At a time when there is so little life in the economy that there’s talk of the high priests at the Reserve Bank administering last rites, it’s bizarre to discover that new wines are being released at such stratospheric price points you could probably buy a decent house in the platteland for the cost of a case. That there is even life in the rarefied atmosphere in which these statement wines trade is an indication that for many consumers wine has long ceased to be a beverage. Instead it has joined fast cars, contemporary art, and complicated watches on the trophy shelf of the super-rich. It was not always thus: as recently as the 1970s even the world’s most highly regarded wines could be found in middle class homes. Dom Perignon – and for that matter Chateau Lafite Rothschild – retailed for around R15-00, ten times the price of a bottle of Nederburg Cabernet (so not a trifling sum), positioning them as special occasion bottles, rather than an alternative to paying school fees.
With this transformation in its meaning (the drink is secondary to the status it conveys) has come many changes. For a start, the top international brands are now profitable. In the 1960s even the Bordeaux First Growths under-recovered on their running costs. As a result, the quality of the best wines has improved. Site is only half the battle in producing a decent drink: ample supplies of labour, the discretionary ability to ditch poor fruit, premium oak barrels and high tech cellars have all contributed to enhanced quality. Whoever laments the bygone era of the classic wines has clearly not sampled any for a very long time.
However, as wine has become commoditised – even in its most elevated echelons – the burden of reputation has actually increased. In part this is due to more overt performance criteria. Parker ratings assumed an almost unassailable status forcing producers to refine what they were doing in order to obtain scores higher than their immediate competitors. But the other, more substantial, reason is that the moment wine ceased to be wine and instead became a luxury consumable then issues such as brand management, positioning, and status became as important as the contents of the bottle. When you buy a First Growth today the transaction requires the same prudence as a contemporary art investment – including a background check on the dealer and research into the provenance of the wine.
Take away brand, and what you are left with is an enjoyable drink. It’s hardly surprising that producers of good wines which don’t yet have the reputation of the top-end examples pitch their offerings alongside the established icons and then propose a price which is less than the more famous example, but still steep in comparison with what is available in the market. Luddite’s Niels Verberg, working with Elgin Ridge’s Brian Smith, has just released a delicious Cabernet Franc under the The. brand. He was happy to serve it sighted next to Chateau Margaux and Chateau Mouton Rothschild (both admittedly from the deeply unprepossessing 2013 vintage, and neither containing much cabernet franc). It was certainly easier to drink than the Mouton, and more substantial than the Margaux.

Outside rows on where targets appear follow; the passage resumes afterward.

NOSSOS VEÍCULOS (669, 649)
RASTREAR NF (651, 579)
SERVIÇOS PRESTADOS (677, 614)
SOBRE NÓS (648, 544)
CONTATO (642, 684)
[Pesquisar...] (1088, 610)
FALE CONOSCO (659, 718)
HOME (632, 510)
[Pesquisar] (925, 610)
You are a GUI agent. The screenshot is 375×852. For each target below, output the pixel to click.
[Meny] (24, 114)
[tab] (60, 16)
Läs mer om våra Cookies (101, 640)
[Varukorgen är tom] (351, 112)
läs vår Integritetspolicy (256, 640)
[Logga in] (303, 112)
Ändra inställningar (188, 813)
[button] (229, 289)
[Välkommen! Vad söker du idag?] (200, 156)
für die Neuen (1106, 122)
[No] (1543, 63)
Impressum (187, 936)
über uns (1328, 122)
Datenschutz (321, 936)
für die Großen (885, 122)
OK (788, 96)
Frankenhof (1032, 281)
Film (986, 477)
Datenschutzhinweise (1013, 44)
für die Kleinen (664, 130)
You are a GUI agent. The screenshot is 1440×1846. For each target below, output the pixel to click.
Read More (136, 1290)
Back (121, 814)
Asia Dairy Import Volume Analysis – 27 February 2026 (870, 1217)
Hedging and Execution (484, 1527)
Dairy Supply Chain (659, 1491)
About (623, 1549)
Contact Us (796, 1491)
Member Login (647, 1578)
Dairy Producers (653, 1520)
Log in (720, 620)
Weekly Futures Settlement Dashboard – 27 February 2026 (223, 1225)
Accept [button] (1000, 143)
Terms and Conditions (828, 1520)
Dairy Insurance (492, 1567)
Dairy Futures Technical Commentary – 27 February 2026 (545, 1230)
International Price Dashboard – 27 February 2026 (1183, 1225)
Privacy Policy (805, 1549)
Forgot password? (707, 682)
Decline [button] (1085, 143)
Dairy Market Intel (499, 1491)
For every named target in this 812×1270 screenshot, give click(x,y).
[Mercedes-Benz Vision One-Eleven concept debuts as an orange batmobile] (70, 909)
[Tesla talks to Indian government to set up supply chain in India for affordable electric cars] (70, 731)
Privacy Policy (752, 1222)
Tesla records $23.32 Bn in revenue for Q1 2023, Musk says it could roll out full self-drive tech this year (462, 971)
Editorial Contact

Both of the First Growths sell for between £250 – 300 in the UK, which would put them on shelf here for between R8k and R10k. The. Cabernet Franc is being released at R5k per bottle – but you have to buy a three bottle case. There are 900 bottles, and Verberg is hoping that rarity will add the value that the brand still lacks. Other than his investment in his own success, he is hoping that The. Cabernet Franc (three barrels from a single site) will contribute to elevating the image and price of the top Cape wines. It’s a brave endeavour, but I fear he hasn’t understood that in this new world of wine, brand trumps rarity (and what’s in the bottle) by a factor of ten, and not two.